I am looking at the $2$-D Laplace's equation $$\nabla^2u=u_{xx}+u_{yy}=0$$ $$u(x,0)=f(x), x \in (0,a)$$ $$u(x,b)=0, x \in (0, a)$$ $$u(0,y)=u(a,y)=0, y \in (0,b)$$ The solution is in the form $u(x,y)=X(x)Y(y)$.

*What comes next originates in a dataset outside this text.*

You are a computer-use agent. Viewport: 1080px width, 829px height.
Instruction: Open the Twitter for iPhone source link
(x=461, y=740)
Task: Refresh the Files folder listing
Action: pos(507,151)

By using the separation of variables, we get:
$$(1):\left\{\begin{matrix} X''+\lambda X=0, 0<x<a\\ X(0)=X(a)=0 \end{matrix}\right.$$
$$(2):\left\{\begin{matrix} Y''-\lambda Y=0, 0<y<b\\ Y(b)=0 \end{matrix}\right.$$ $$u(x,0)=X(x)Y(0)=f(x):(3)$$ $$$$ From $(1)$ we get $$\lambda_n=(\frac{n \pi}{a})^2$$ $$$$ From $(2)$ we get: $$Y(y)=C_ne^{-\frac{n \pi}{a}y}+D_ne^{\frac{n \pi}{a}y}$$
$\sinh{(x)}=\frac{e^x-e^{-x}}{2}, \cosh{(x)}=\frac{e^x+e^{-x}}{2}$
Since $Y(b)=0$:
$$Y(y)=C_n \cosh{(\frac{n \pi}{a}(b-y))}+D_n \sinh{(\frac{n \pi}{a}(y-b))}$$
Could you explain to me how we got to the last relation? I got stuck right now. :/
Let's redo this from the beginning.
We have $$\nabla^2 u = u_{xx} + u_{yy} = 0$$ With $u=X(x)Y(y)$ this becomes: $$X''Y + XY''=0$$ $$\frac{X''}X = - \frac {Y''}Y$$ Since either side is independent from the other, this has to be constant. So let's define: $$\lambda = \frac{Y''}Y$$ Then we get: $$X''+\lambda X = 0, \quad Y'' -\lambda Y=0$$
Solving this and with the boundary conditions for x, this becomes: $$\lambda = \left(\frac{n\pi}a\right)^2, \quad X = B \sin\left(\frac{n\pi x}a\right), \quad Y = C e^{-n\pi y / a} + D e^{n\pi y / a}$$
With the boundary condition $Y(b)=0$, we get: $$C e^{-n\pi b / a} + D e^{n\pi b / a} = 0$$ $$D = -C e^{-2n\pi b / a}$$ \begin{array}{rcl} Y &=& C e^{-n\pi y / a} -C e^{-2n\pi b / a} e^{n\pi y / a} \\ Y &=& -C e^{-n\pi b / a}\left(e^{n\pi y / a -n\pi b / a } - e^{-n\pi y / a + n\pi b / a}\right) \\ Y &=& C'\left(e^{n\pi (y-b) / a} - e^{-n\pi (y - b) / a }\right) \\ Y &=& C''\sinh\left(\frac{n\pi (y-b)}a\right) \end{array}